富田林百景+ 「とんだばやし」とその周辺の魅力を発信!「ええとこ富田林」

大阪の東南部に位置する人口10万ちょっとのごく普通の町、富田林。その魅力を、市民の手で発見していきます。

《リバイバル・アーカイブス》喜志の条里と粟ケ池 1

2015年07月25日 | 館外活動

〈リバイバル・アーカイブス〉2021.7.5.~7.19.

原本:2015年7月25日

 横断橋が完成真近の粟ケ池

古代成立の溜池と考えられます。南北400m、東西150m、6.6haの大きな池で、水源は、7.3km上流の石川の水を荒前井堰から、また途中4.8kmの地点で深溝(ふこうど)井堰より取水し、上流の村々を潤しながら流れてきます。

記紀の記載内容からは、仁徳・推古天皇にその起源を当てる説があります。そして、考古学資料(中野北遺跡・宮町遺跡・谷川遺跡)からは、ほぼ奈良時代成立と考えられています。

 ここをクリックすると、さらに説明します。

 

 喜志 宮地区の田んぼ 

田んぼの縁(ふち)に植えられているのは、たぶん「くわい」かな?雑草のオモダカにも似ていますが...

 

 喜志 宮地区の田んぼ

粟ケ池や深溝井路の灌漑に頼る、生産性の高い肥沃な田んぼです。しかしながら、最近は休耕田や家庭菜園への転用も見られるようになりました。また、裏作に裸麦(大麦の一種)や河内一寸空豆を作っていた昭和30~40年に比べ、現在は冬場あまり作物を作っていません。

#### 指示内容 A:
本文の「古代成立の溜池と考えられます」で始まる段落を、主な事実を残したまま箇条書きに書き直す。
#### 指示内容 B:
本文の最後の文のあとに続く部分を書いてください。

#### データセット内容:

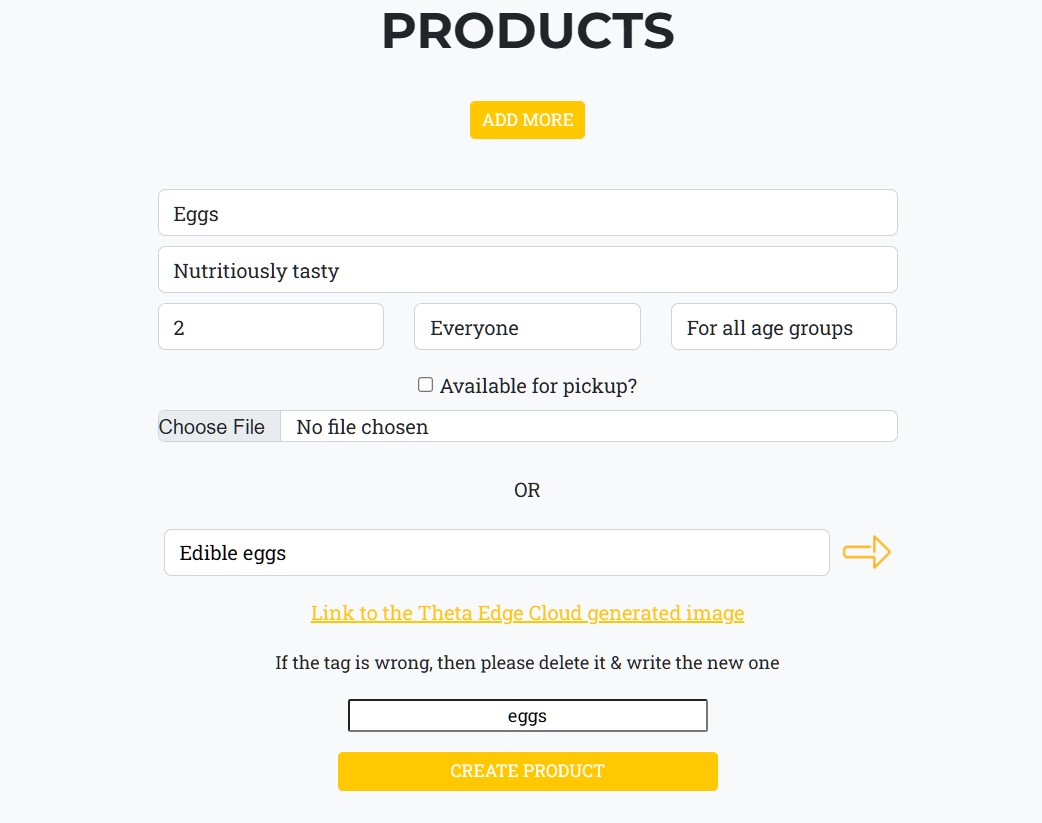Click into the Nutritiously tasty description field

tap(527, 270)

#### 回答文 A:
- 古代に成立したと考えられる溜池
- 規模は南北400m、東西150m、面積6.6ha
- 水源は7.3km上流の石川の水で、荒前井堰から取水
- 途中4.8kmの地点で深溝(ふこうど)井堰からも取水
- 上流の村々を潤しながら流れてくる

#### 回答文 B:
 


【喜志の名の由来】 なんで、「きし」は「喜志」ていうのでしょうか?

平安時代に岐子庄(きしのしょう)という名前が弘安4年(1281)5月26日付の大政官牒(西琳寺文書)にみえます。同じく、「民経記」寛喜3年(1231)10月巻の紙背文書中に、支子庄沙汰人 沙弥定西 言上状があり、同音の「きし」とよばれていたと考えられます。喜志の各村落は、遺跡の散布からして、おそらく原型は弥生時代またはそれ以前にあると考えられますが、「きし」の名前が出てくるのはこのあたりからです。平安・鎌倉期は「、「支子、岐子」が使われ、室町期以降は「岸村、喜志村」が文献では使用されてます。


 喜志 喜志新家地区の田んぼ  掛稲と近鉄電車

現在は自然乾燥するところは少なくなりました。下流部ですが、ここも粟ケ池からの用水が流れています。

 

 粟ケ池のコシアキトンボ

 夏場はアオコが発生し、水面が緑色になります。池が富栄養状態になっていると思われます。

シオカラトンボ、ムギワラトンボとともに、このコシアキトンボ、このあたりでよく見かけますが、黒っぽい体のなかで「腰」の2節が白く、色が抜けているように見えるので、コシアキトンボと言うそうです。

 

 美具久留御魂神社の横の溜池、上之池のアオサギ

 この上之池は羽曳野丘陵の東斜面にある溜池ですが、アオコが発生し、富栄養化が進んでいるようです。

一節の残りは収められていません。